If I set to "Rebase and Merge" there is something showing.
148 commits in (commit 9cc5647).

Part of the conflict is

both added:      jena-arq/src/main/java/org/apache/jena/sparql/syntax/ElementUnfold.java

which suggests both parts are for this PR. Several I looked at are the same update, very similar via two different routes.

The other github merge strategies do allow merge although it does not guarantee git will pick the right option.

It doesn't like a "semantic" (!!) problem -- I'll investigate further.

afs · 2024-06-08T20:17:31Z

The rebasing has made it a clear which files have changed and that makes reviewing easier - thanks.

I haven't managed to do a clean "git rebase" against the current main (which is the "rebase and merge" github option) which isn't that surprising. The rebased current PR seem to have conflicts all seem to be not between main and the PR but within the PR's history - which I can't explain.

However, the rebasing on the PR has also made that unnecessary.

When we're ready to merge, simply take diff of the current the PR (the URL is https://github.com/apache/jena/pull/2501.diff), start a new branch in your repo git apply the patch and make a new PR - single commit, with you as author.

Now, thinking about the contribution --

There are two considerations:

The majority of Jena users are depending on Jena's stability, including performance.
There is a need to have ways to get RDF/SPARQL emerging ideas into the wider field for practical experience.

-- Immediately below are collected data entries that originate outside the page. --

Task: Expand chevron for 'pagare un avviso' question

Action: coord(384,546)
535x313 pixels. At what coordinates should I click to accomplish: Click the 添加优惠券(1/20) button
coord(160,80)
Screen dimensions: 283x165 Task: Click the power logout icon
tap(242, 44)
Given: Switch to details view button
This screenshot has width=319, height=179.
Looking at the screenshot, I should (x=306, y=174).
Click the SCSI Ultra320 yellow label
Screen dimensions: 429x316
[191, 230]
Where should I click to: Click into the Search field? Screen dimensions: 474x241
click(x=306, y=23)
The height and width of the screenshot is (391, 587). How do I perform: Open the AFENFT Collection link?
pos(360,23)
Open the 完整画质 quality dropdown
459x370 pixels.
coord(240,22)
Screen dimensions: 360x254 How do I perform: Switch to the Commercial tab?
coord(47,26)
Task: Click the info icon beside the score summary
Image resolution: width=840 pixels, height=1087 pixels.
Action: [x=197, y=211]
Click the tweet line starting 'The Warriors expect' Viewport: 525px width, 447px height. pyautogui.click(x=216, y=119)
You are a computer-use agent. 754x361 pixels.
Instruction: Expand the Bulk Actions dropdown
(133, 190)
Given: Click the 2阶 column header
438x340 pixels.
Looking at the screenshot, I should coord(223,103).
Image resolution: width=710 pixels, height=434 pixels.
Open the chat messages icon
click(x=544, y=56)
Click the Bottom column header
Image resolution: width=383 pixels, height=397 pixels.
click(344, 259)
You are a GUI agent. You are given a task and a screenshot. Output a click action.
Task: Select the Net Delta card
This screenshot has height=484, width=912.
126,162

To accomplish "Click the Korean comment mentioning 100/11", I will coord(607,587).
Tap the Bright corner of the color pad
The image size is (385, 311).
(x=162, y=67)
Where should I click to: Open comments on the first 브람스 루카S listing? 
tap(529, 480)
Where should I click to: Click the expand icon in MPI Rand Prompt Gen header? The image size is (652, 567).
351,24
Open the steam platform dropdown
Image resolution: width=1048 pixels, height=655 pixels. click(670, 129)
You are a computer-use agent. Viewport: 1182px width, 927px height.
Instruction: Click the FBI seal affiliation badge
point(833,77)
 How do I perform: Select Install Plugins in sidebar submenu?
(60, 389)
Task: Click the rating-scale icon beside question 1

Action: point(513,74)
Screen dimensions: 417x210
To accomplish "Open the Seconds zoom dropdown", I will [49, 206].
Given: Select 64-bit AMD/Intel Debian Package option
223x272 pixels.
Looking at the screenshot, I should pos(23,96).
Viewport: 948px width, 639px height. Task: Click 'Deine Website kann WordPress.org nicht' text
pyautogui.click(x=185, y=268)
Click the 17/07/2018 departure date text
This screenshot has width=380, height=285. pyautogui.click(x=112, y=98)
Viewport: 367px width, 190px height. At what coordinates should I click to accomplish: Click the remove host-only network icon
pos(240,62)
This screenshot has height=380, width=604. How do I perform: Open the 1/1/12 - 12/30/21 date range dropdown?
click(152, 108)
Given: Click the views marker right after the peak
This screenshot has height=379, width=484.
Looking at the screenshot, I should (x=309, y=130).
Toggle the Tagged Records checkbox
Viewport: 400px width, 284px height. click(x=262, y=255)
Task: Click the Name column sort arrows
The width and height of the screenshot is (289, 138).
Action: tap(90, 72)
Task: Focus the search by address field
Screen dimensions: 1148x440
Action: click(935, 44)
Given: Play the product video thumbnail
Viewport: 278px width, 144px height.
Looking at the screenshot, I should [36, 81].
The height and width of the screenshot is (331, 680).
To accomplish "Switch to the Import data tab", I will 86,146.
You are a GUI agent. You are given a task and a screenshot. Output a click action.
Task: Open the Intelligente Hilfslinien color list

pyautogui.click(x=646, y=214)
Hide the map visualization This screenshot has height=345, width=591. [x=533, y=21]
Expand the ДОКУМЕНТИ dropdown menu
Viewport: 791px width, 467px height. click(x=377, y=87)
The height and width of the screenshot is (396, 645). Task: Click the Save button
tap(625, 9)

There is a realistic chance that SPARQL-CDTs will evolve and that may be in incompatible ways. By being clear this is "experimental", I don't think that is a problem if not using the features means no impact. I (non-PMC chair opinion) am keen to see new tech being available to users, LATERAL being a recent example. (Disclosure: Olaf and I are both involved in RDF 1.2 where issues of evolution are important.)

Performance:

There is one place that needs investigation that I have found so far which is the mixes this - CDTAwareParserProfile is on the critical path for all parsing whether CDT's are used or not.

The subclass quickly tests whether to invoke the superclass but parsing is sensitive to the JIT ptimizer. Parsing runs at about one/two microseconds per triple which isn't that many instructions and the new may
change what optimizations the JIT performs.

It may well make no measurable difference because the optimizer nowadays has ways to implement virtual method calls as direct function calls. The only way to find out is to try.

Functionality:

While CDTs are experimental, and likely to change, Jena needs a way to test teh functionality it ships and
it does that by running test suites every build. An Apache project is more than open source - the code needs to be able to build. Jena releases the repository source tree - the binary artifacts ("convenience binaries") are secondary.

For the stability, PRs needs tests and there aren't any in this PR. I see that there are AWSlabs SPARQL-CDTs manifest-driven tests (Apache Licensed). One possibility is adding the current state of them to the PR (if they pass). To be clear -- it's a copy, nothing more; AWSlabs retains the defining material and manages its evolution. The W3C RDF/SPARQL tests in th ejena repo are the same status - local copies.

Technical points:
(this is for later - not required for accepting this PR).

1: It may be better to do CDT's as StreamRDF processing rather
than as a parse profile, if the blank node mapping, and while we're at it, the prefix
mapping, can be made available to the stream which they aren't at the moment.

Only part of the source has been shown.